The idea was to use lexical proximity between words represented as embeddings in a high-dimensional vector space. When applied toa sufficient amount of data, this technique can deliver surprisingly intuitive results. Given that words are represented in a mathematical form, they can be added and subtracted to and from one another, such that “Merkel” – “Germany” + “France” yields “Macron”. Needless to say that such models are powerful tools to capture all sorts of lexical relationships. For our purpose, we trained a basic word-embedding model from our Gab corpus. However, lexical relationships don’t jumped at me out of the blue and I needed seed words with which to compute the lexical proximity within the embedding space. Those were found heuristically by searching the web for lists of insults and rude language in general. We used 2 lists: a list of insults (thus excluding “rude” words such as “fucking”, as it is not an insult) put together collaboratively in “Wiki” format and a “Offensive/Profane Word List” by Luis von Ahn (creator of the language-learning app Duolinguo, among other things).
Each word itself was added to the final list, before being compared to the other words in the vector space using the cosine distance as a means of comparison. The 10 most similar words were kept and their respective distance to the seed word were added to that of previous words retrieved this way. For instance, we used “nigger” as a seed word, yielding “niggar” as a very similar one, and if “niggar” had previously been retrieved, the current cosine distance between “nigger” and “niggar” was added to that of the previous occurrence of “niggar”. In the end, we had generated a list of words mapped to accumulated cosine distances that could be sorted to retrieve the words most commonly associated to insults and other offensive words from our 2 original lists. Adding up the cosine distances of each retrieved word proved useful as the vector space of Gab was trained using a rather small amount of data for such a task (250,000 posts) and this cosine-distance-based retrieval technique also generated noise and irrelevant data.
Each word in the list was then annotated along to 2 axes/dimensions: one representing the level/degree of offensiveness (from 0 to 4) and another reflecting the nature or the topic associated with said word (racial, political, religious, etc.) based on previous work by CLiPS in German and Dutch. Topics were not mutually exclusive and multiple topics can be associated to one word. The manual review of words one by one is the opportunity to get rid of irrelevant words.

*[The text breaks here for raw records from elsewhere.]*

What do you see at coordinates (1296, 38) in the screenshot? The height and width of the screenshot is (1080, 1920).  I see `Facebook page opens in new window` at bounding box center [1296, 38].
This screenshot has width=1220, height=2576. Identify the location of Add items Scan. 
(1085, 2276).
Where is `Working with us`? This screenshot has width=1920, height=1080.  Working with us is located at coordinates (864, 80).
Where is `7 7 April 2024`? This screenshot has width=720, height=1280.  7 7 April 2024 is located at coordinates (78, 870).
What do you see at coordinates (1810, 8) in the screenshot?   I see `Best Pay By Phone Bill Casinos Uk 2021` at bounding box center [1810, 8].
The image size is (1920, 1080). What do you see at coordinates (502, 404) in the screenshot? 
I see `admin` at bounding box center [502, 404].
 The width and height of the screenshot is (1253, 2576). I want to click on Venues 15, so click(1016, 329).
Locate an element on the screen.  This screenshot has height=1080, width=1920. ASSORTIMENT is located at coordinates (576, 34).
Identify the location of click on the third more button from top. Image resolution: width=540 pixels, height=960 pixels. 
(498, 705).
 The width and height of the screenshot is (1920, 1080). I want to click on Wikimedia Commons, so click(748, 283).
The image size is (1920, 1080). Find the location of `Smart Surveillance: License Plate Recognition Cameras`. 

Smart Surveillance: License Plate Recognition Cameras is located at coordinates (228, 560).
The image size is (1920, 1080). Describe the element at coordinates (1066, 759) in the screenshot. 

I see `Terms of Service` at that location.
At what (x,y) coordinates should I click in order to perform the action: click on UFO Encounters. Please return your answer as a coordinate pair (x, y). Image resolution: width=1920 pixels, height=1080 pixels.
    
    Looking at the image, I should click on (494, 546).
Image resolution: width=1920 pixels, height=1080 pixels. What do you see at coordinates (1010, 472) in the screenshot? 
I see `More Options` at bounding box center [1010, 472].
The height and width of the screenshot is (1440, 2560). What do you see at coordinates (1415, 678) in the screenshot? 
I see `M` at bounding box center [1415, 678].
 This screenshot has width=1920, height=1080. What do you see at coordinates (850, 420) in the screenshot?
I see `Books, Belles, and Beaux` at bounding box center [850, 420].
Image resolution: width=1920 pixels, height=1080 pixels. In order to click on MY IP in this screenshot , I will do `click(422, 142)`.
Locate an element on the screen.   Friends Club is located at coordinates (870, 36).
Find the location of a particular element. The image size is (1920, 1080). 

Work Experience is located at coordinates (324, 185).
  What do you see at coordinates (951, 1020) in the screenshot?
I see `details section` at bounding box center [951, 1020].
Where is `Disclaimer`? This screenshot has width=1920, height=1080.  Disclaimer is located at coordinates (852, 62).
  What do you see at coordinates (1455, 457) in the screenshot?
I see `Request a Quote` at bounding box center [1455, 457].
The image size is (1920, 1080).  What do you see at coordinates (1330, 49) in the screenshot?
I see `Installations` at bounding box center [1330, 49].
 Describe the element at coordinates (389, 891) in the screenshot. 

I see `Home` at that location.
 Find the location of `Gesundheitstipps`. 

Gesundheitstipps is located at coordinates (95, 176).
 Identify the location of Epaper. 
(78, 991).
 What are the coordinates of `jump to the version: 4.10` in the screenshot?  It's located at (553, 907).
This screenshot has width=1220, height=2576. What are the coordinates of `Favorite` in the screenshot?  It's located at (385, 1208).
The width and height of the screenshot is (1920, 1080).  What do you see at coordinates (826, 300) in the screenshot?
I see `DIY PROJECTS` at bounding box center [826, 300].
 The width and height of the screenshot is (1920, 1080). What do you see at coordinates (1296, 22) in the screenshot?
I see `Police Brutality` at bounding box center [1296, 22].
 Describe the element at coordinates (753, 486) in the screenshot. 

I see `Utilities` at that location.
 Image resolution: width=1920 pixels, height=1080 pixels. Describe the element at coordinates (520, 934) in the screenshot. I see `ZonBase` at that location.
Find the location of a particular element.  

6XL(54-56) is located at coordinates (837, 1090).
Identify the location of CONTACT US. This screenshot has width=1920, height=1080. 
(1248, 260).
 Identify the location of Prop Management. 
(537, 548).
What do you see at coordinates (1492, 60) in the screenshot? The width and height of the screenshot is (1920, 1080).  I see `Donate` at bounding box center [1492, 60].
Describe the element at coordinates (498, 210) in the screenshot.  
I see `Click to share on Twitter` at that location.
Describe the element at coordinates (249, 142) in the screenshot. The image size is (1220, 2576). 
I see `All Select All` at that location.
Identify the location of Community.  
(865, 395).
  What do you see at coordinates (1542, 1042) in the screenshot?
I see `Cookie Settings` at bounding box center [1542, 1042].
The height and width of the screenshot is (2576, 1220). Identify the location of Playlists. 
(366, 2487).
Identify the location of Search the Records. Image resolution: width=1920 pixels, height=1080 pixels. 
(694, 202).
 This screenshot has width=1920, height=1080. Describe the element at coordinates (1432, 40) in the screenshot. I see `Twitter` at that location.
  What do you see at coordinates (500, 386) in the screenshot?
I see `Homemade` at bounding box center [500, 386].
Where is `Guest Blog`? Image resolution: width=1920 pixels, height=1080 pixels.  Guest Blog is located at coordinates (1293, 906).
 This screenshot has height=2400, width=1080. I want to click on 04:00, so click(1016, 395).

However, it must be noted that the limit between relevant or not can sometimes be fuzzy, as sensationalist or controversial words (“refugee”, “supremacist”, etc.) can also prove useful. Thus, when in doubt, the word remained in the list, as deleted words cannot be retrieved, while irrelevant words can always be removed later if necessary.
I hope this post was enjoyable to read and gave a good overview on how to filter out specific data by comparison. I think the method described above works well for high-resource languages like English, given the quantitative nature of the techniques involved. Should it be transposed to other (and more specific) topics, as well as to languages less represented online, more precise techniques should be considered.